The biggest plus to the new format is quick turnaround, more finely-tuned scripts and better performances from the young cast, says Hirst.

“You’ve got four cameras, so you’ve got four times the coverage, and in theory, it means that for your performers, who are younger, you can do less takes,” she explains, adding that the cast can hit their performances in the first three to four takes, whereas for a single-cam model, the same coverage can take 12 or 15 takes.

“Their performance is still fresher and funnier. It also means that you can get more pages a day. We’ve got two days where we are essentially doing a 44-page script,” she says.

“In film and television, I’ve never come across anything that’s been so instantaneous – and as a result, I think that our performers have really learned how to use that in their own performances and how to let go of one week and come in fresh for the next.”

A production week for Mr. Young includes two days of run-throughs and rewrites for the current week’s episode, says Hirst, and the final day starts with a morning rehearsal for the current week’s ep, followed by shooting it live in front of the studio audience.

Two days of run-throughs lets writers see their scripts in their entirety, “as if it’s a play,” says Hirst.

“It’s a real opportunity to analyze the words on the page and figure out what is not working before you get to shoot,” she explains. “Throughout the week, as the script has been evolving and rewritten, it’s funnier, the jokes are punchier.”

Shooting single-cam in TV limits the opportunity to hone scripts because the screenwriting is done before the actors come along, and there’s usually one read-through. Multi-cam, on the other hand, seems to be creating a fresher vibe on the Mr. Young set.

“Creatively, for both writers and performers, I would say it is the most satisfying format because you have the instant gratification of working all week and then having your payoff.”

Mr. Young showrunner Dan Signer (The Suite Life of Zack and Cody, The Suite Life on Deck) brought the format to the show, having worked with it for the Disney shows in L.A. and knowing it worked for younger performers.

But they were harder pressed to bring it to Canada, Hirst says, because of what she sees as a Canadian habit of steering clear of unpracticed and unfamiliar models. YTV, however, took a leap of faith.

“YTV was the first broadcaster that said ‘yes, let’s try it,’” says Hirst, adding that setting up required a lot of prep and visits to L.A. to learn the nuts and bolts.

“Season one was a huge learning curve for absolutely everyone. For season two, we maintained most of our season one crew, and now we’re fine-honed machine, but we need to build our talent base, and we know there’s more multi-cam coming down the pipeline,” she says.

Hirst says one of the most important things to know about this format from a production point of view is that things always change. That’s why they’re offering workshops next week for directors, writers, camera operators and other crew.

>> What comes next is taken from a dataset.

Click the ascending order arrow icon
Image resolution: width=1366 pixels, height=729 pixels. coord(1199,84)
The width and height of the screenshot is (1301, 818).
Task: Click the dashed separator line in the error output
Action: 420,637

“What you think is going to be the script on day one is something different day two. For crew coming from single cam to multi-cam, they have to be flexible, adaptable and understand that all things change. [With single-cam, operators work with the DoP and focus puller second], and our operators do everything. Script supervisors, they’re looking at four cameras at all times so it’s training your eye to not look at one image, but four.”

It’s this same adaptability that also let the crew take on a tapeless postpro workflow, augmenting the quick turnaround time because the show’s editing is done on-site.

“It’s just about thinking in a different format,” says Hirst. “It really does serve the creative process. It’s just a matter of hiring the right people to figure it out. I think the door is now open, and I think we’ve proved that we can do it here.”

Tim Gamble, Dan Shepherd and Signer executive produce.

Adam Weissman, Anthony Atkins and Jon Rosenbaum direct. Tim Gamble, Michael Shepherd and Signer executive produce, Howard Nemetz is executive producer/writer, and Alexandra Raffe is also producer.